* _WHAT THE EXERCISE ASKS_:
Exact copies of all the entries are required.

Segment Start: GIVEN INFORMATION

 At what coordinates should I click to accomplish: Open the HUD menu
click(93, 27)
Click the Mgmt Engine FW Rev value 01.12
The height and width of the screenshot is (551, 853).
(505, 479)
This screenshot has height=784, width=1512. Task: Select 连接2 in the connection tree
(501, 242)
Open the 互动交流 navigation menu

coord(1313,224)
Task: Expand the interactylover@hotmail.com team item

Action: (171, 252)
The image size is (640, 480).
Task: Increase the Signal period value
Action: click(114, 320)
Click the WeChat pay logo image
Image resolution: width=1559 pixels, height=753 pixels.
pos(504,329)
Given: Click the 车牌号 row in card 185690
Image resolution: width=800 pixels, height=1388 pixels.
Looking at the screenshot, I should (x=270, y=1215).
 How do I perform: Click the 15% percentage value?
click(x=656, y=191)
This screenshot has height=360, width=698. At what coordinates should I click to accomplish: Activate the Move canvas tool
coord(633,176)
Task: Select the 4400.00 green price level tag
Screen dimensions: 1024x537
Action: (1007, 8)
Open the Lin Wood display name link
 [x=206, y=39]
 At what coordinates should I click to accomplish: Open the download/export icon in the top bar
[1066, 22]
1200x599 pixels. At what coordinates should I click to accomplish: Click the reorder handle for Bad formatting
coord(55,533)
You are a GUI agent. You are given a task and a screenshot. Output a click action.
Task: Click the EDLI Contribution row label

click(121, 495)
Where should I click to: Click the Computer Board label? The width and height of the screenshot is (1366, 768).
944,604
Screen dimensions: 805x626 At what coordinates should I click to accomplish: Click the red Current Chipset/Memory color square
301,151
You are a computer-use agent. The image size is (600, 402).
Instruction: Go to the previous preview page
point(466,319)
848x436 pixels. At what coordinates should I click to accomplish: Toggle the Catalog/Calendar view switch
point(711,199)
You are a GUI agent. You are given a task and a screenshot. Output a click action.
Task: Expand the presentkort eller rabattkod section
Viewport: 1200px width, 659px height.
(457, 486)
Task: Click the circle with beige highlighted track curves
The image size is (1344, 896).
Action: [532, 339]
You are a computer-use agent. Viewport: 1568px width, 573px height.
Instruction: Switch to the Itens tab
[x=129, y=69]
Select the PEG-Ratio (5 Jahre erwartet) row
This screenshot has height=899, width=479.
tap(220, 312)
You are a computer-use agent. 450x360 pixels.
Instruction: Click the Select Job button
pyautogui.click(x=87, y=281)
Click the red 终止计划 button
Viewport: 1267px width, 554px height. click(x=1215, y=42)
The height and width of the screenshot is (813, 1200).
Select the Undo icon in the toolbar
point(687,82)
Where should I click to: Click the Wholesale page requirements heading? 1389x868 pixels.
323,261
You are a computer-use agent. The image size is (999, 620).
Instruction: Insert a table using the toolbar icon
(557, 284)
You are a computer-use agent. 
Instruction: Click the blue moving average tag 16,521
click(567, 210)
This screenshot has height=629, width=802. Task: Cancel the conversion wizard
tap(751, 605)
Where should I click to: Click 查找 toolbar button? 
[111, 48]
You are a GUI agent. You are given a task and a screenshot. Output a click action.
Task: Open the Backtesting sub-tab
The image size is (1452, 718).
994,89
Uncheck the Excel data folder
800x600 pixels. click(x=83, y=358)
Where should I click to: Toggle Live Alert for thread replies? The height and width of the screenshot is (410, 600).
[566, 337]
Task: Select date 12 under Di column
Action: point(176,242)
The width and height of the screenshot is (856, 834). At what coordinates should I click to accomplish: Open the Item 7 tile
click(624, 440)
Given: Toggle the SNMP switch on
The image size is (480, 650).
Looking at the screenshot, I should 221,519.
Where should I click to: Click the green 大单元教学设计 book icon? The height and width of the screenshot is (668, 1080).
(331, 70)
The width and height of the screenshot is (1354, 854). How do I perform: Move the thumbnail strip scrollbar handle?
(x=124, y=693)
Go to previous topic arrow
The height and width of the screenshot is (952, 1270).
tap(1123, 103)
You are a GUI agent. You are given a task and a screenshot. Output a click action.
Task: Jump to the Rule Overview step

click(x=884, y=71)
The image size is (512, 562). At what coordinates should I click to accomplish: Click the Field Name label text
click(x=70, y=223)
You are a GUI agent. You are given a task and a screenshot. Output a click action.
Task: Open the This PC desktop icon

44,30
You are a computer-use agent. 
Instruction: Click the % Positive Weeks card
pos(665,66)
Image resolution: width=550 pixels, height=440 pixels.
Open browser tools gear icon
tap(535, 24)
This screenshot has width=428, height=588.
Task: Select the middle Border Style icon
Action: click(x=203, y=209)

Segment End: GIVEN INFORMATION

* _FINISHED EXERCISE_:
 At what coordinates should I click to accomplish: Open the HUD menu
click(93, 27)
Click the Mgmt Engine FW Rev value 01.12
The height and width of the screenshot is (551, 853).
(505, 479)
This screenshot has height=784, width=1512. Task: Select 连接2 in the connection tree
(501, 242)
Open the 互动交流 navigation menu

coord(1313,224)
Task: Expand the interactylover@hotmail.com team item

Action: (171, 252)
The image size is (640, 480).
Task: Increase the Signal period value
Action: click(114, 320)
Click the WeChat pay logo image
Image resolution: width=1559 pixels, height=753 pixels.
pos(504,329)
Given: Click the 车牌号 row in card 185690
Image resolution: width=800 pixels, height=1388 pixels.
Looking at the screenshot, I should (x=270, y=1215).
 How do I perform: Click the 15% percentage value?
click(x=656, y=191)
This screenshot has height=360, width=698. At what coordinates should I click to accomplish: Activate the Move canvas tool
coord(633,176)
Task: Select the 4400.00 green price level tag
Screen dimensions: 1024x537
Action: (1007, 8)
Open the Lin Wood display name link
 [x=206, y=39]
 At what coordinates should I click to accomplish: Open the download/export icon in the top bar
[1066, 22]
1200x599 pixels. At what coordinates should I click to accomplish: Click the reorder handle for Bad formatting
coord(55,533)
You are a GUI agent. You are given a task and a screenshot. Output a click action.
Task: Click the EDLI Contribution row label

click(121, 495)
Where should I click to: Click the Computer Board label? The width and height of the screenshot is (1366, 768).
944,604
Screen dimensions: 805x626 At what coordinates should I click to accomplish: Click the red Current Chipset/Memory color square
301,151
You are a computer-use agent. The image size is (600, 402).
Instruction: Go to the previous preview page
point(466,319)
848x436 pixels. At what coordinates should I click to accomplish: Toggle the Catalog/Calendar view switch
point(711,199)
You are a GUI agent. You are given a task and a screenshot. Output a click action.
Task: Expand the presentkort eller rabattkod section
Viewport: 1200px width, 659px height.
(457, 486)
Task: Click the circle with beige highlighted track curves
The image size is (1344, 896).
Action: [532, 339]
You are a computer-use agent. Viewport: 1568px width, 573px height.
Instruction: Switch to the Itens tab
[x=129, y=69]
Select the PEG-Ratio (5 Jahre erwartet) row
This screenshot has height=899, width=479.
tap(220, 312)
You are a computer-use agent. 450x360 pixels.
Instruction: Click the Select Job button
pyautogui.click(x=87, y=281)
Click the red 终止计划 button
Viewport: 1267px width, 554px height. click(x=1215, y=42)
The height and width of the screenshot is (813, 1200).
Select the Undo icon in the toolbar
point(687,82)
Where should I click to: Click the Wholesale page requirements heading? 1389x868 pixels.
323,261
You are a computer-use agent. The image size is (999, 620).
Instruction: Insert a table using the toolbar icon
(557, 284)
You are a computer-use agent. 
Instruction: Click the blue moving average tag 16,521
click(567, 210)
This screenshot has height=629, width=802. Task: Cancel the conversion wizard
tap(751, 605)
Where should I click to: Click 查找 toolbar button? 
[111, 48]
You are a GUI agent. You are given a task and a screenshot. Output a click action.
Task: Open the Backtesting sub-tab
The image size is (1452, 718).
994,89
Uncheck the Excel data folder
800x600 pixels. click(x=83, y=358)
Where should I click to: Toggle Live Alert for thread replies? The height and width of the screenshot is (410, 600).
[566, 337]
Task: Select date 12 under Di column
Action: point(176,242)
The width and height of the screenshot is (856, 834). At what coordinates should I click to accomplish: Open the Item 7 tile
click(624, 440)
Given: Toggle the SNMP switch on
The image size is (480, 650).
Looking at the screenshot, I should 221,519.
Where should I click to: Click the green 大单元教学设计 book icon? The height and width of the screenshot is (668, 1080).
(331, 70)
The width and height of the screenshot is (1354, 854). How do I perform: Move the thumbnail strip scrollbar handle?
(x=124, y=693)
Go to previous topic arrow
The height and width of the screenshot is (952, 1270).
tap(1123, 103)
You are a GUI agent. You are given a task and a screenshot. Output a click action.
Task: Jump to the Rule Overview step

click(x=884, y=71)
The image size is (512, 562). At what coordinates should I click to accomplish: Click the Field Name label text
click(x=70, y=223)
You are a GUI agent. You are given a task and a screenshot. Output a click action.
Task: Open the This PC desktop icon

44,30
You are a computer-use agent. 
Instruction: Click the % Positive Weeks card
pos(665,66)
Image resolution: width=550 pixels, height=440 pixels.
Open browser tools gear icon
tap(535, 24)
This screenshot has width=428, height=588.
Task: Select the middle Border Style icon
Action: click(x=203, y=209)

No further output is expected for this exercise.